--- EXERCISE DIRECTIONS ---
Please rewrite the stretch of the Higgs singularity post from "Some answers appear" through "offer? Let’s look.", using "bits and pieces" in place of "dribs and drabs".

--- DOCUMENT SECTION ---
------------------------------------
Tuesday, February 23, 2010

What Does a Singularity Look Like?


Cosmology: The Higgs Singularity

The quantum uncertainty of the Higgs vacuum fluctuation singularity that exploded into the big bang over thirteen billions years ago was certainly indifferent to the birth a universe with life on Earth which now suffers from the endless burden of seeking, “Why?”

Why symmetry breaking singularities? Why an Uncertainty Principle? Why, why why….

Some answers appear in tantalizing dribs and drabs from inspired ideas and ingenious experiments. They produce knowledge in the form of Astrophysics which is one branch of astronomy that explores the physics of the universe: galaxies, stars, planets, exoplanets, the interstellar medium and the cosmic microwave background. Or Cosmology which is a sub-branch of astrophysics studying the origin of large scale properties of the universe including the big bang. What imperfect answers do these endeavors offer? Let’s look.

In 1976, particle physics developed the Standard Model of Quantum Mechanics representing the three forces (electromagnetic, weak and strong) as U(1) x SU(2) x SU(3) with exceptional accuracy. Each of the forces in the Standard Model is a product of gauge theories with complex charges that mutually interact in a highly symmetric way.
------------------------------------
--- DATA EXCERPTS ---
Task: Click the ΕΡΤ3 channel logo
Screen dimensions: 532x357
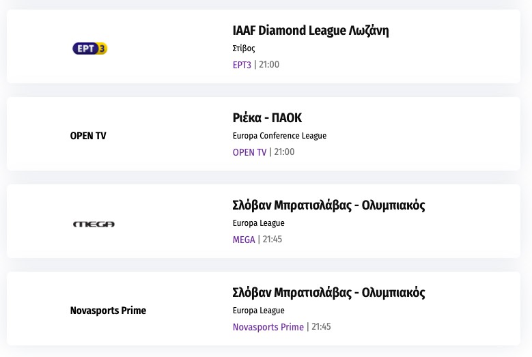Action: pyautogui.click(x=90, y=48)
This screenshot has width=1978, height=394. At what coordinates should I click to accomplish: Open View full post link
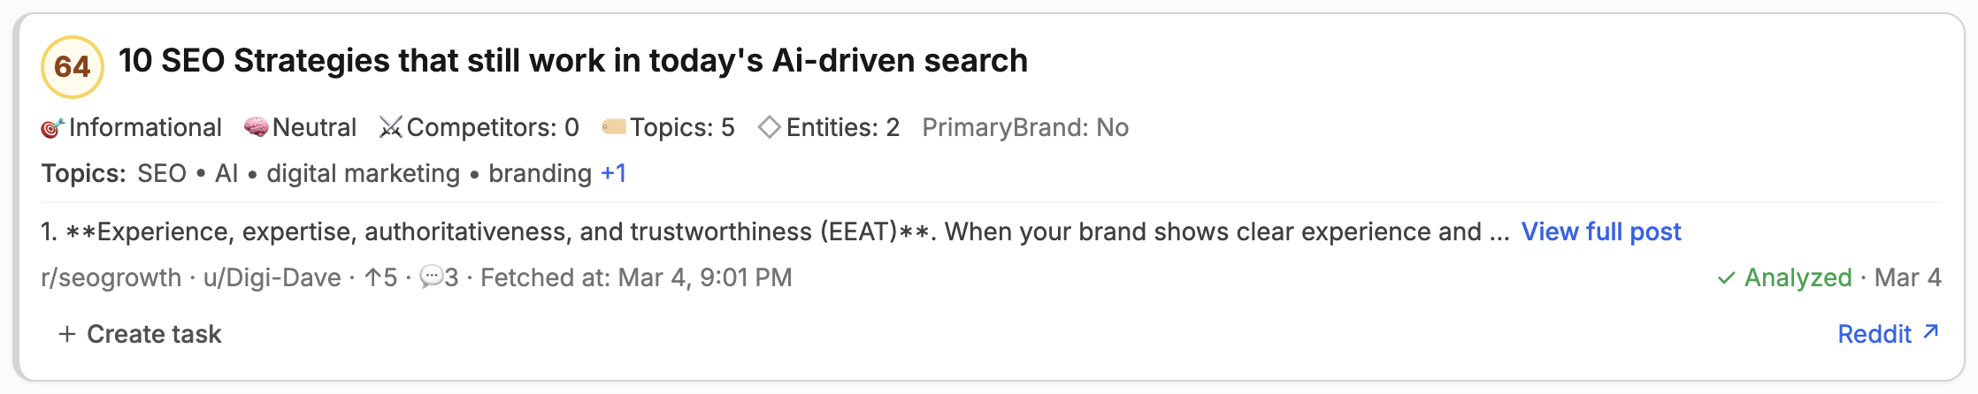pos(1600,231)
------------------------------------
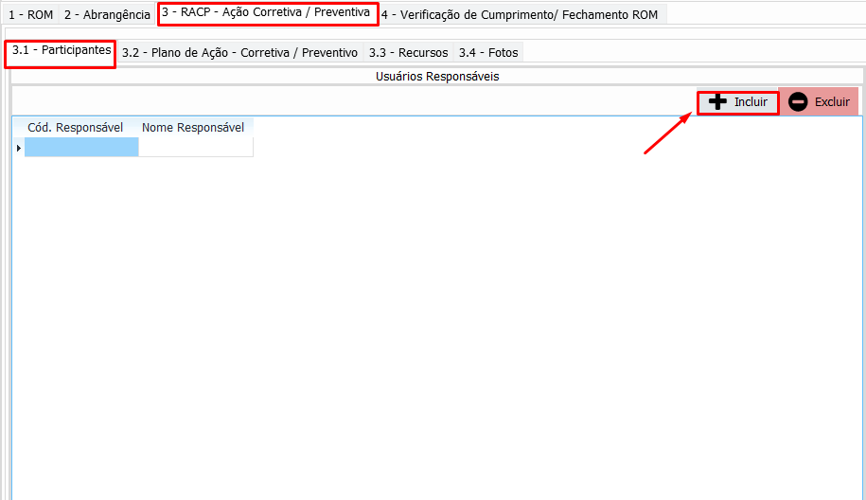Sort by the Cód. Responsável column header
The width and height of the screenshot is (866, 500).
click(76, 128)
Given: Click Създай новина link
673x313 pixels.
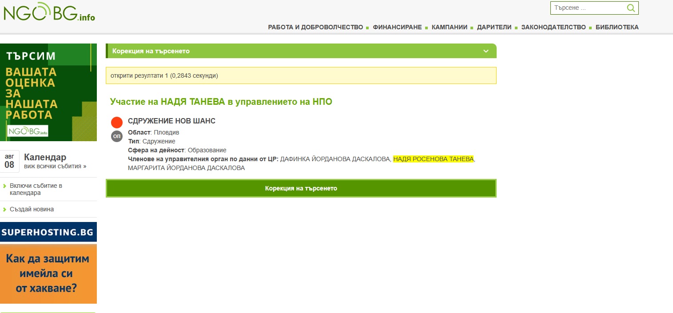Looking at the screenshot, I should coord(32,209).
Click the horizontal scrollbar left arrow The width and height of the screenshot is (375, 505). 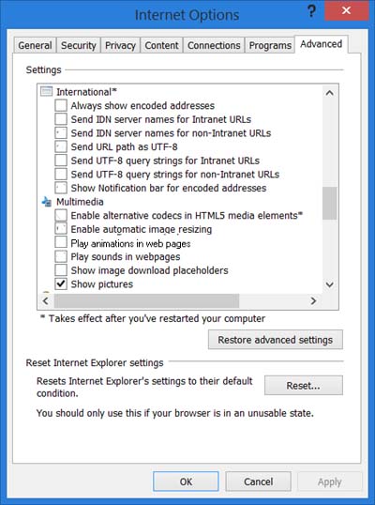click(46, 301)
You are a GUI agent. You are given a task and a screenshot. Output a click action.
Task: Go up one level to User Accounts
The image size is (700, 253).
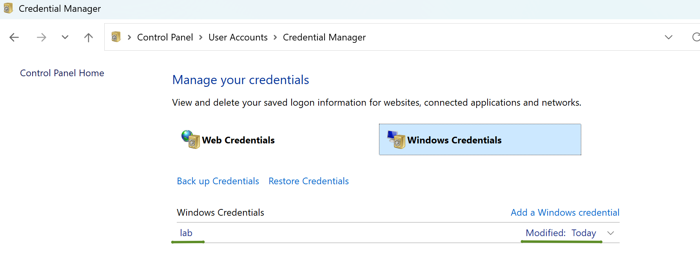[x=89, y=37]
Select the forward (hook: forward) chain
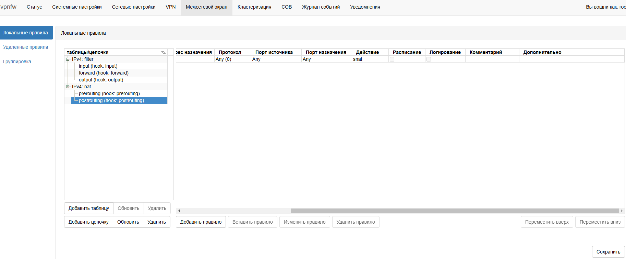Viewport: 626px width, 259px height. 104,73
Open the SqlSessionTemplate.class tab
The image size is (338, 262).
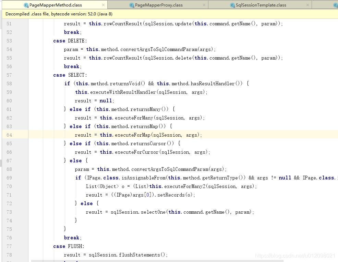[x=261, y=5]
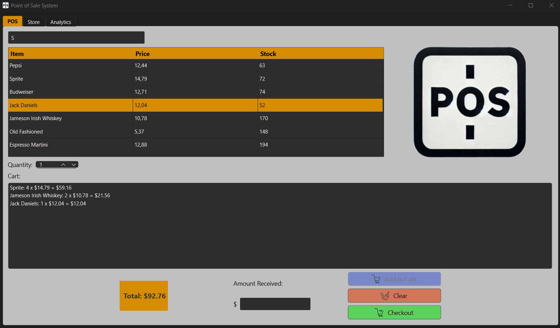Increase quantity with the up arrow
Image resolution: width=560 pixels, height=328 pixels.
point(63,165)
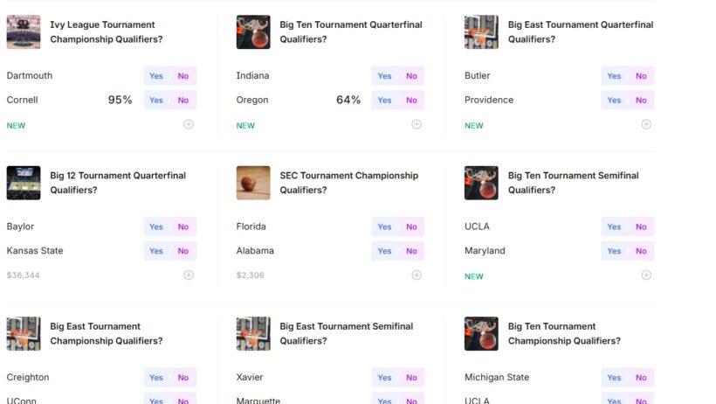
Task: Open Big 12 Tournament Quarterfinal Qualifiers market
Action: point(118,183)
------------------------------------
--- EXERCISE OUTPUT ---
Some answers appear in tantalizing bits and pieces from inspired ideas and ingenious experiments. They produce knowledge in the form of Astrophysics which is one branch of astronomy that explores the physics of the universe: galaxies, stars, planets, exoplanets, the interstellar medium and the cosmic microwave background. Or Cosmology which is a sub-branch of astrophysics studying the origin of large scale properties of the universe including the big bang. What imperfect answers do these endeavors offer? Let’s look.